■ Texto extraído ■
------------------------------

Tendencias del sector construcción

Pegar con menos petróleo: el desafío de los bioadhesivos para tableros estructurales

Hay una pregunta que parece técnica pero que tiene consecuencias profundas para la construcción sostenible: ¿qué pasa con el adhesivo que mantiene unidas las capas de un tablero contrachapado cuando ese tablero queda expuesto a la lluvia, al calor y a la humedad durante años? La respuesta define, en buena medida, si un edificio es estructuralmente confiable. Y hoy, esa misma pregunta está en el centro de uno de los desarrollos más interesantes de la industria forestal chilena.

Los tableros contrachapados de uso estructural deben cumplir normativas internacionales muy exigentes. La norma americana PS1-19 establece requisitos rigurosos de resistencia a la delaminación bajo ciclos repetidos de mojado y secado, simulando décadas de exposición climática severa. La norma europea EN 314 hace lo propio, clasificando los tableros según su nivel de exposición y exigiendo ensayos de resistencia al cizallamiento en condiciones húmedas. Cumplir estos estándares es la condición de entrada a los mercados internacionales donde se transa la mayor parte de la producción chilena de tableros.

------------------------------

Registros del conjunto de datos
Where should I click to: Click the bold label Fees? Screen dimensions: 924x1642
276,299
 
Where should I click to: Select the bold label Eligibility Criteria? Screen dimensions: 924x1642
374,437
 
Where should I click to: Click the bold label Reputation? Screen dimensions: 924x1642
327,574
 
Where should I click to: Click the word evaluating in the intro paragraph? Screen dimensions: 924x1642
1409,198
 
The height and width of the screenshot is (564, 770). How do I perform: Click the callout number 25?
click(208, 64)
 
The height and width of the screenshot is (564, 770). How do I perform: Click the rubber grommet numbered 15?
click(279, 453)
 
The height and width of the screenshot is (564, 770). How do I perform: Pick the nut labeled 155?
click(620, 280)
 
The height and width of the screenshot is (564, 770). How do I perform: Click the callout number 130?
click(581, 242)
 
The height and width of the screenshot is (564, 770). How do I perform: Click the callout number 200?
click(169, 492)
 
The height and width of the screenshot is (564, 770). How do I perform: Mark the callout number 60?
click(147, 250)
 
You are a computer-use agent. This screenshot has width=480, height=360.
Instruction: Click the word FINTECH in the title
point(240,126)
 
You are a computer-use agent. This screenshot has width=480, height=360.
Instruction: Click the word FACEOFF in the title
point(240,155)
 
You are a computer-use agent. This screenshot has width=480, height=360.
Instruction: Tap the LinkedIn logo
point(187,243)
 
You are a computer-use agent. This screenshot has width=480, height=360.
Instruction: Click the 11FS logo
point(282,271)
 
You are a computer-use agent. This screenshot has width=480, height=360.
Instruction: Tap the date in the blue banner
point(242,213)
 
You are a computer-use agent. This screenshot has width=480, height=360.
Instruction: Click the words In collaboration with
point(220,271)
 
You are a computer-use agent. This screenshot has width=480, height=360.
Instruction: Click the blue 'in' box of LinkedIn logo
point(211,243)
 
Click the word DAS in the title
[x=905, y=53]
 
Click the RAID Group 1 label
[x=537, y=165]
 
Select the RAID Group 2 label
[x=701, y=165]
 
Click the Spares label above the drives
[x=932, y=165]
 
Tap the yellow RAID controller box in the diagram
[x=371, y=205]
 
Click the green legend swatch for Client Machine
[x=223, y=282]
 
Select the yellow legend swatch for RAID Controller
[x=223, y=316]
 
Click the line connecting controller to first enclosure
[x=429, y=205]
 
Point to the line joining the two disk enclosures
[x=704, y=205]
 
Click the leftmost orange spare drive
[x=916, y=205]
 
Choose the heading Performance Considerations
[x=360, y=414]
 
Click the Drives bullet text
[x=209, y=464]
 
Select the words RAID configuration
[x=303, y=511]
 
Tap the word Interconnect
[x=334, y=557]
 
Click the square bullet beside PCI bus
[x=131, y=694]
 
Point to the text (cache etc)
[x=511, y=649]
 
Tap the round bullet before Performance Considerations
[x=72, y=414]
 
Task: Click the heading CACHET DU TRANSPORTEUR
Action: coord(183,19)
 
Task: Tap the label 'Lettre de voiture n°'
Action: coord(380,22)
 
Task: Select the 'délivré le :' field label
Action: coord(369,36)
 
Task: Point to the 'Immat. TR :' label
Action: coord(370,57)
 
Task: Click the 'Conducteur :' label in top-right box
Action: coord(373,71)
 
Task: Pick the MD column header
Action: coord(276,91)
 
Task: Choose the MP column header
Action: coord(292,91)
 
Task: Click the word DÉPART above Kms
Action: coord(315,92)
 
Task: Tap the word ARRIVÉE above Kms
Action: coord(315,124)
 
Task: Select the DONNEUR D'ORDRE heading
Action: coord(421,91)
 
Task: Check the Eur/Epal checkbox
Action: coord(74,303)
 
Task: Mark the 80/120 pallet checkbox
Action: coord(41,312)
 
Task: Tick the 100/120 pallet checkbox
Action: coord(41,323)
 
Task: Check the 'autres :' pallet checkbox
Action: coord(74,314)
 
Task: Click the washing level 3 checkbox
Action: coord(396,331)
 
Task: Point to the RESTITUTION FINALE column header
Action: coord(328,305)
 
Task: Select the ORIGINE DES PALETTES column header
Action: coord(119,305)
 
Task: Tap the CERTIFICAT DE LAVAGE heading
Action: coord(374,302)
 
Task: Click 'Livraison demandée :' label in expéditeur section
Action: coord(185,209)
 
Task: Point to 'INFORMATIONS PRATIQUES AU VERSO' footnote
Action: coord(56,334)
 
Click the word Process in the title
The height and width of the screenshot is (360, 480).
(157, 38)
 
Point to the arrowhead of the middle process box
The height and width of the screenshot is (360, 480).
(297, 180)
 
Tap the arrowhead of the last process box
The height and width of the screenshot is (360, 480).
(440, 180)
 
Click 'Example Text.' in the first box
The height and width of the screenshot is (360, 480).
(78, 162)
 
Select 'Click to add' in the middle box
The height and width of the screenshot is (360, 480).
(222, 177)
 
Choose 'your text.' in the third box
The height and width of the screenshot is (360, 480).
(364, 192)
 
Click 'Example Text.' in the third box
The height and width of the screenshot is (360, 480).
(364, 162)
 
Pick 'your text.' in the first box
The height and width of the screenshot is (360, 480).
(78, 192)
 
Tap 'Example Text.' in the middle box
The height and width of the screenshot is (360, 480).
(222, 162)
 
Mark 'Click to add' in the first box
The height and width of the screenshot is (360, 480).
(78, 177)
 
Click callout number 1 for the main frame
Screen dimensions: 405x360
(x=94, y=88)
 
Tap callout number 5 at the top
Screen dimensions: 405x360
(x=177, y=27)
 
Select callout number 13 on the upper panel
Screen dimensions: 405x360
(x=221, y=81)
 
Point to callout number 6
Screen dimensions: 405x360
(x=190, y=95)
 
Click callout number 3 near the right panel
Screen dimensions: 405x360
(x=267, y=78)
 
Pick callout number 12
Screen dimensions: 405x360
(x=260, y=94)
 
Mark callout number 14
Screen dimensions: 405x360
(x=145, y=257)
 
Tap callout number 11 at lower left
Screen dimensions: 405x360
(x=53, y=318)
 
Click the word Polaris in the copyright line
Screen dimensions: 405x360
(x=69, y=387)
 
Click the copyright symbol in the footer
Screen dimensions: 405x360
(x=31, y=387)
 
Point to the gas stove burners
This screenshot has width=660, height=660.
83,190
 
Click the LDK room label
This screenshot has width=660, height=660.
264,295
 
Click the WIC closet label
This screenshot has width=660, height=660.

------------------------------

■ Detalles del problema ■
En el texto sobre los bioadhesivos para tableros, ¿qué requisitos fija la norma americana PS1-19?

■ Solución de la tarea ■
Requisitos rigurosos de resistencia a la delaminación bajo ciclos repetidos de mojado y secado.